G-20 Minus One Country Plus 900 Bullet Points = 2 Percentage Points of Extra Growth?

For investors, the G-20's super-secret plan to make the world grow faster is more a sideshow than a reason to be bullish.

Australian finance minister Joe Hockey has one of the greatest last names in politics. He also claims (along with 18 fellow fin-mins) to have the 900-point key to faster global growth. Photo by Bloomberg/Getty Images.

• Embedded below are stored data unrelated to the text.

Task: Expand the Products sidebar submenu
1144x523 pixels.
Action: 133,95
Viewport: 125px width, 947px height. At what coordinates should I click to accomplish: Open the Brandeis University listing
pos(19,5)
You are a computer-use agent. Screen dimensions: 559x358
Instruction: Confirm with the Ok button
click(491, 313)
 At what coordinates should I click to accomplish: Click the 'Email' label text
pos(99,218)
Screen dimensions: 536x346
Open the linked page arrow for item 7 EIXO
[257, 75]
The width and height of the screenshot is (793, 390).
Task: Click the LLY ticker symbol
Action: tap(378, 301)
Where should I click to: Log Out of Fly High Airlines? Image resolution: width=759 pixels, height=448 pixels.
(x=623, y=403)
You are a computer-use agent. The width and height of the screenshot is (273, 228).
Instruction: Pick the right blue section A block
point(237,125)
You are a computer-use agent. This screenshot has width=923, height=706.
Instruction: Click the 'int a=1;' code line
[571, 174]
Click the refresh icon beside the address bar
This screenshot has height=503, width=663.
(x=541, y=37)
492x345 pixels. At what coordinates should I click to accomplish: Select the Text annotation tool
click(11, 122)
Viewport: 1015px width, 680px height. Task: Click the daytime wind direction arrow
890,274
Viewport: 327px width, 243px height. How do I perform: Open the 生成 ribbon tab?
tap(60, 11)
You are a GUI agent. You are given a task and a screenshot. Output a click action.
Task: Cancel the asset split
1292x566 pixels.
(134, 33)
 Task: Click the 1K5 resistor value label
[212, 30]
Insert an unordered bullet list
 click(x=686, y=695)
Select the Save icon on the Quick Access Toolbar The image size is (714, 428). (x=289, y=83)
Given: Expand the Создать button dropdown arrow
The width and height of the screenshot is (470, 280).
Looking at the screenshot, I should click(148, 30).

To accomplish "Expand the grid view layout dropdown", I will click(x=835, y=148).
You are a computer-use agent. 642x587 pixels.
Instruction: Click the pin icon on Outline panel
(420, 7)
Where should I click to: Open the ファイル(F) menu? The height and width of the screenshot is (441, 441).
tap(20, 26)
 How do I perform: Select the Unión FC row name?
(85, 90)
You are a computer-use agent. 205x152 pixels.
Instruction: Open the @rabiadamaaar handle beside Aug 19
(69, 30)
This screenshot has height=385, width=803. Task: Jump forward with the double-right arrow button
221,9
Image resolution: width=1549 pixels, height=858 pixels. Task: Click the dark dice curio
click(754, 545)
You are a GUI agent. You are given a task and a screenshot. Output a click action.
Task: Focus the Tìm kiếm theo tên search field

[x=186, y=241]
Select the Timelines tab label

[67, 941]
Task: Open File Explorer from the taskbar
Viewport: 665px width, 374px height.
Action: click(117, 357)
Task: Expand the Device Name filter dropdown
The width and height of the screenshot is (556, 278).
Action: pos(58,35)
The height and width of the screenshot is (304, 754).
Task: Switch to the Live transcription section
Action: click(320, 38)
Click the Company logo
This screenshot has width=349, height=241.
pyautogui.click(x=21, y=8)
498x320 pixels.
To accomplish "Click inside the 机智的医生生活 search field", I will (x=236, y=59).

What happens when finance ministers from 19 apparently important economies hang out in Australia for a weekend? For one thing, you get bizarre promises like this: "As of today, we are 90 percent of the way to reaching our 2 percent goal for additional global growth." At least, so says Aussie finance minister Joe Hockey, talking up the 900-plus initiatives he and his cohorts supposedly agreed to in their effort to make the world grow two percentage points faster (annually) over the next five years.[i] But before you start doing the Snoopy dance over the prospect of faster growth, here is a reality check: This is the G-20.[ii] We are darned skeptical that 900-plus measures blessed by the consensus at a political sideshow will do anything to boost growth above and beyond what it already would have done anyway. Don't get us wrong-we think the world is poised to grow faster over the foreseeable future! But this isn't why. All the media attention on this gathering of global economic glitterati is a sideshow for investors.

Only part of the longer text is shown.